‘Rock on, Jet’ – the great Jet Harris deserves a better farewell than Sir Cliff’s sick-making effort

Mysteriously, the Independent was not too keen on my devoting this week’s column to the death of Jet Harris, bass guitarist for The Shadows until 1962. The paper’s view,  I assume, was that in a world full of sound and fury, of war, earthquake and general momentousness, the departure from this earth of an old rocker –   a failed old rocker, some might say – need not detain the rest of us for too long.

Maybe they were right. Certainly my sadness at the death of Jet Harris last week at the age of 71 had a personal element. It was Jet, and his fellow ex-Shadow Tony Meehan, who inspired me to have a go at the guitar when I was a bored boarder at a dull public school. I still owe him for that.

Old rockers are rarely given the press send-off they deserve, and Jet Harris’s was no exception. Some newspapers referred to the fact that his first wife went to bed with the band’s lead singer Cliff Richard – an unusual, possibly unique, claim to fame but hardly one which most people would want to be remembered for.

Other reports revealed that a woman friend of Jet’s had written to the now-distinguished Sir Cliff Richard two years ago when his the bass guitarist was needed specialist treatment for cancer. She received a curt note from the great man’s office advising her to contact Macmillan nurses.  The Christian spirit was not, in fact, too evident in any of Sir Cliff’s dealings with his struggling former bass guitarist. A request from Jet to play a few numbers (and earn a few quid) on the recent world tour of Cliff and The Shadows was briskly rejected.

What a perfect contrast the two careers in music of Sir Cliff Richard and Jet Harris offer since their paths parted in 1962.
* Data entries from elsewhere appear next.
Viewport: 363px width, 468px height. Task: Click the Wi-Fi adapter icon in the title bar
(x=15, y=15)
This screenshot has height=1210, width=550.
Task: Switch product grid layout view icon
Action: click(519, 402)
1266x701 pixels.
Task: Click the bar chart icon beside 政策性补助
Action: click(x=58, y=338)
For the briefest of moments (perhaps when he was having an affair with the first Mrs Harris), Cliff Richard seemed slightly edgy, almost dangerous. Perhaps that was simply what the market demanded at the time because, since then, his progress has been a model of market-led caution. This sensible has approached has rewarded him well. He is just about to record a new album with rappens and R ‘n’ B artists.

His press release in tribute to Jet Harris was straight off the PR production line; it even ended with the words, “Rock on, Jet”.

By contrast, Harris did everything wrong. He left The Shadows just when they were breaking through (and without him, their music lost its edge). He drank too much. He had a massive car crash. He married several times. He suffered from depression. After his slide out of the big time, he earned a living at various times as a bus conductor, a hospital porter, a cockle-picker and a bricklayer. Towards the end, he became what they called a heritage artist, playing his old hits to tiny audiences in godforsaken seaside resorts.

Who was truer to the spirit of rock ‘n’ roll  – the perfect, airbrushed star or the boozy old bassist?

No contest, surely. The drive, the pain, the integrity that transformed skiffle into rock owes little to cleverly marketed, pretty-boy  frontmen like Cliff, and everything to brave, blundering pioneers like Jet Harris.